== Segment start ==

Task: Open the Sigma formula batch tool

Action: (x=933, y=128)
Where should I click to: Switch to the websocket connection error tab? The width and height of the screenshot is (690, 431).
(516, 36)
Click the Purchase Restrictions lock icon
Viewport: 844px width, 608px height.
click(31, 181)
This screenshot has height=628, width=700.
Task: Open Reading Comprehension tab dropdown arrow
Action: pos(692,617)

== Segment end ==

Produce verbatim the lines starting at the one with "Where should I" and ending at the last line of the material, both ends included. Add no other line.

▶ Answer:
Where should I click to: Switch to the websocket connection error tab? The width and height of the screenshot is (690, 431).
(516, 36)
Click the Purchase Restrictions lock icon
Viewport: 844px width, 608px height.
click(31, 181)
This screenshot has height=628, width=700.
Task: Open Reading Comprehension tab dropdown arrow
Action: pos(692,617)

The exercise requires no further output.